### INFORMATION GIVEN

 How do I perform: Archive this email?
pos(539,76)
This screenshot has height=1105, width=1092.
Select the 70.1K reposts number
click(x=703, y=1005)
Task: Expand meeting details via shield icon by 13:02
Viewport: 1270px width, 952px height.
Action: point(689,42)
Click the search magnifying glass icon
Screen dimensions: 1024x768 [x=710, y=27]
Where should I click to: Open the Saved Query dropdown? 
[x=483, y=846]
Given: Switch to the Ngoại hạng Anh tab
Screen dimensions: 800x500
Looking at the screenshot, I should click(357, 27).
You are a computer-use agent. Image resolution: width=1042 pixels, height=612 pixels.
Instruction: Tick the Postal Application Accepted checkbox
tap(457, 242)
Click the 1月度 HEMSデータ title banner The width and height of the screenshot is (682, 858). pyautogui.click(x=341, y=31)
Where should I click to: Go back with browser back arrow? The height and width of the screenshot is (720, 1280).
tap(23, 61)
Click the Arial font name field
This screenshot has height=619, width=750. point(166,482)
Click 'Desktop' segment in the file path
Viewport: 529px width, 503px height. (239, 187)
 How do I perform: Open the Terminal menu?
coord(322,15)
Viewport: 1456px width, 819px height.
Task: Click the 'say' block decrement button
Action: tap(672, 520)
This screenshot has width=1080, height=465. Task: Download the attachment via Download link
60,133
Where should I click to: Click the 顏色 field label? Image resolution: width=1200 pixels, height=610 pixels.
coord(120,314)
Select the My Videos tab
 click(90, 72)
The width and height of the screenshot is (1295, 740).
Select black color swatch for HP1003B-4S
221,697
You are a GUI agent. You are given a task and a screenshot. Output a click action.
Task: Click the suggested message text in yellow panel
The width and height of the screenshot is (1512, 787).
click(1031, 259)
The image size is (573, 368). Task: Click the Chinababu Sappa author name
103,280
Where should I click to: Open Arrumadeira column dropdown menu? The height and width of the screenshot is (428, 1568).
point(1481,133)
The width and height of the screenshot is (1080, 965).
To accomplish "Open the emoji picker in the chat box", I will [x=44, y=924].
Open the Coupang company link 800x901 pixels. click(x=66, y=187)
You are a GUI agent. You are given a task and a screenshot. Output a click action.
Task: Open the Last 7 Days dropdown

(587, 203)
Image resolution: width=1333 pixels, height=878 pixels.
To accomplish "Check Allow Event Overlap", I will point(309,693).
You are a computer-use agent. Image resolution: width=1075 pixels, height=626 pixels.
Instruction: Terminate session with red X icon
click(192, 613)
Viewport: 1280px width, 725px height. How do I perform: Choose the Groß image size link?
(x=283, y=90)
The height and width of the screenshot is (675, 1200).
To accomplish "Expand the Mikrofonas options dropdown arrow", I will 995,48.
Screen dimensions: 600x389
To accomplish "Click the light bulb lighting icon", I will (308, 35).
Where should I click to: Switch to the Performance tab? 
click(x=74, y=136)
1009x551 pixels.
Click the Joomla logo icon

### ABOUT THIS TASK
The data above must be returned in full, exactly as written.

### WRITTEN RESPONSE
 How do I perform: Archive this email?
pos(539,76)
This screenshot has height=1105, width=1092.
Select the 70.1K reposts number
click(x=703, y=1005)
Task: Expand meeting details via shield icon by 13:02
Viewport: 1270px width, 952px height.
Action: point(689,42)
Click the search magnifying glass icon
Screen dimensions: 1024x768 [x=710, y=27]
Where should I click to: Open the Saved Query dropdown? 
[x=483, y=846]
Given: Switch to the Ngoại hạng Anh tab
Screen dimensions: 800x500
Looking at the screenshot, I should click(357, 27).
You are a computer-use agent. Image resolution: width=1042 pixels, height=612 pixels.
Instruction: Tick the Postal Application Accepted checkbox
tap(457, 242)
Click the 1月度 HEMSデータ title banner The width and height of the screenshot is (682, 858). pyautogui.click(x=341, y=31)
Where should I click to: Go back with browser back arrow? The height and width of the screenshot is (720, 1280).
tap(23, 61)
Click the Arial font name field
This screenshot has height=619, width=750. point(166,482)
Click 'Desktop' segment in the file path
Viewport: 529px width, 503px height. (239, 187)
 How do I perform: Open the Terminal menu?
coord(322,15)
Viewport: 1456px width, 819px height.
Task: Click the 'say' block decrement button
Action: tap(672, 520)
This screenshot has width=1080, height=465. Task: Download the attachment via Download link
60,133
Where should I click to: Click the 顏色 field label? Image resolution: width=1200 pixels, height=610 pixels.
coord(120,314)
Select the My Videos tab
 click(90, 72)
The width and height of the screenshot is (1295, 740).
Select black color swatch for HP1003B-4S
221,697
You are a GUI agent. You are given a task and a screenshot. Output a click action.
Task: Click the suggested message text in yellow panel
The width and height of the screenshot is (1512, 787).
click(1031, 259)
The image size is (573, 368). Task: Click the Chinababu Sappa author name
103,280
Where should I click to: Open Arrumadeira column dropdown menu? The height and width of the screenshot is (428, 1568).
point(1481,133)
The width and height of the screenshot is (1080, 965).
To accomplish "Open the emoji picker in the chat box", I will [x=44, y=924].
Open the Coupang company link 800x901 pixels. click(x=66, y=187)
You are a GUI agent. You are given a task and a screenshot. Output a click action.
Task: Open the Last 7 Days dropdown

(587, 203)
Image resolution: width=1333 pixels, height=878 pixels.
To accomplish "Check Allow Event Overlap", I will point(309,693).
You are a computer-use agent. Image resolution: width=1075 pixels, height=626 pixels.
Instruction: Terminate session with red X icon
click(192, 613)
Viewport: 1280px width, 725px height. How do I perform: Choose the Groß image size link?
(x=283, y=90)
The height and width of the screenshot is (675, 1200).
To accomplish "Expand the Mikrofonas options dropdown arrow", I will 995,48.
Screen dimensions: 600x389
To accomplish "Click the light bulb lighting icon", I will (308, 35).
Where should I click to: Switch to the Performance tab? 
click(x=74, y=136)
1009x551 pixels.
Click the Joomla logo icon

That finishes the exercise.